I’d rather float over people’s minds
as something strictly fluid and non-perceivable;
more like a transparent, paradoxically iridescent
creature rather than an actual person.”
-Franz Kafka
P e r s o n a l i t y
A classically smooth, aristocratic wolf. He is enigmatic, and is not at all open with sharing his own secrets. Guarded, and endlessly evasive, Nikare prefers instead to talk about others, and is content to listen. He is graceful, and he is patient, feeling no need to rush in blindly to anything. Situations of all kinds can be dealt with proper care and nurturing, and the right time always presents itself eventually. He has learned that, and is an expert at biding his time.
Charming and chivalrous, Nikare takes great care in how he speaks, and in how he acts around others. He makes it a point to treat others with respect, even if he finds them particularly distasteful. He is witty, and gifted with words. Very easily Nikare can spin soft, sweet words, diplomatic and eloquent words, or barbed, sharp words (though he does reserve the latter). He likes to be in control at all times, and so will often do his best to exude a calm exterior for all to see even if he is struggling.

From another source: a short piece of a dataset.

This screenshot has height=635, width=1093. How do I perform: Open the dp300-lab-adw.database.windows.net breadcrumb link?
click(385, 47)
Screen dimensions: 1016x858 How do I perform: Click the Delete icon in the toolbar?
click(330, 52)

Very rarely does he lash out, but there are times when his icy demeanor turns to fire, and he would like nothing more than to taste blood.
Despite his outward charm, Nikare is a very cold creature. He’s pragmatic, and ruthless. He’s willing to do, or oversee, sacrifice for the greater good, whatever it might be. Despite all of his flattery and warm words, he is arrogant, and while he does conceal this trait to an extent, it seeps out in his overwhelming sense of self-confidence.

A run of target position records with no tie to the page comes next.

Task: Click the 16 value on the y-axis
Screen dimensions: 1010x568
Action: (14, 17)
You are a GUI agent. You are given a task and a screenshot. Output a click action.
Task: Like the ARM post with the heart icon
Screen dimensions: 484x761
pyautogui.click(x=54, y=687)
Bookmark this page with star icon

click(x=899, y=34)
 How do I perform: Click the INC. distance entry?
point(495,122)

““Don’t I?” He canted his head to the side slightly.
“I have a great fondness for the past,” he
added gently. “And knowledge.” Knowledge was
power, after all, and he was insatiable
where knowledge was concerned.”
H i s t o r y He was born beneath the light of a full moon, with fur as pale as the light of the full moon itself. His mother was young, and full of thoughts of the young and deeply imagined, could only see how special her little white runt was. Her other two pups, a male and a female, were both the normal dark brown wolf pups. Not knowing where the white of her unusual runt came from, Nikare’s mother could only imagine that he was touched by the moon itself.
Sickness found its way into the family den while the pups were only two weeks old. Their mother had caught it first, and one by one the pups fell ill. Their eyes and noses ran with mucus, and when they should have opened their eyes, they remained shut fast by the dried mucus. They coughed, they sniffled, and they struggled with life. First the grey male faded, then he did not wake. A small bundle of fur gone too soon. The little female faded next, only days later. She clung more strongly to the threat of life than her brother before her, but in the end, she too slipped away.
So the only one to remain was the smaller pup, Nikare. His mother was desperate to keep him alive more than ever, afraid to lose her last child, afraid to lose her little sliver of moonlight. She moved herself and her son to an herbalist's den, and with constant care, and perhaps with a bit of luck, little Nikare pulled through the sickness.
All through his puphood, however, Nikare remained rather sickly. His eyes always ran, and he could never really get rid of the cough. He wanted to play with the other pups around his age, but he was small and always underweight, and as soon as he seemed to slow down or cough, his mother would sweep him back to the herbalists.
It wasn’t the fun childhood one might hope for, but Nikare was inquisitive, and he liked learning. In spending time with adults more than children his own age, he matured more quickly, and oftentimes found himself belonging around neither the adults or his peers. However, Nikare did not mind walking his own path. He, oddly, never felt left out. Instead, he seemed to understand how little the fleeting friendships of childhood really meant, and he pursued more interesting subjects, such as the tales of ancient times, ideas of magic, and of course, healing.
Healing and herbs was where he excelled, after all, he had spent quite a lot of time with his mother and various herbalists that quizzed him on plants and their uses while he was bored.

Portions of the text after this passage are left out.